Thread: AW: AW: Plans for solving the VACUUM problem

AW: AW: Plans for solving the VACUUM problem

From
Zeugswetter Andreas SB
Date:
> A particular point worth making is that in the common case where you've
> updated the same row N times (without changing its index key), the above
> approach has O(N^2) runtime.  The indexscan will find all N index tuples
> matching the key ... only one of which is the one you are looking for on
> this iteration of the outer loop.

It was my understanding, that the heap xtid is part of the key now, and thus 
with a somewhat modified access, it would find the one exact row directly.
And in above case, the keys (since identical except xtid) will stick close 
together, thus caching will be good.

Andreas


Re: AW: AW: Plans for solving the VACUUM problem

From
Tom Lane
Date:
Zeugswetter Andreas SB  <ZeugswetterA@wien.spardat.at> writes:
> It was my understanding, that the heap xtid is part of the key now,

It is not.

There was some discussion of doing that, but it fell down on the little
problem that in normal index-search cases you *don't* know the heap tid
you are looking for.

> And in above case, the keys (since identical except xtid) will stick close 
> together, thus caching will be good.

Even without key-collision problems, deleting N tuples out of a total of
M index entries will require search costs like this:

bulk delete in linear scan way:
O(M)        I/O costs (read all the pages)O(M log N)    CPU costs (lookup each TID in sorted list)

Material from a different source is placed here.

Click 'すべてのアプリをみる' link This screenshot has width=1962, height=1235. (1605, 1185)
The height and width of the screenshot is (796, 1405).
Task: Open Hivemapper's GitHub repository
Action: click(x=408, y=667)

successive index probe way:
O(N log M)    I/O costs for probing indexO(N log M)    CPU costs for probing index (key comparisons)

For N << M, the latter looks like a win, but you have to keep in mind
that the constant factors hidden by the O() notation are a lot different
in the two cases.  In particular, if there are T indexentries per page,
the former I/O cost is really M/T * sequential read cost whereas the
latter is N log M * random read cost, yielding a difference in constant
factors of probably a thousand or two.  You get some benefit in the
latter case from caching the upper btree levels, but that's by
definition not a large part of the index bulk.  So where's the breakeven
point in reality?  I don't know but I suspect that it's at pretty small
N.  Certainly far less than one percent of the table, whereas I would
think that people would try to schedule VACUUMs at an interval where
they'd be reclaiming several percent of the table.

So, as I said to Hiroshi, this alternative looks to me like a possible
future refinement, not something we need to do in the first version.
        regards, tom lane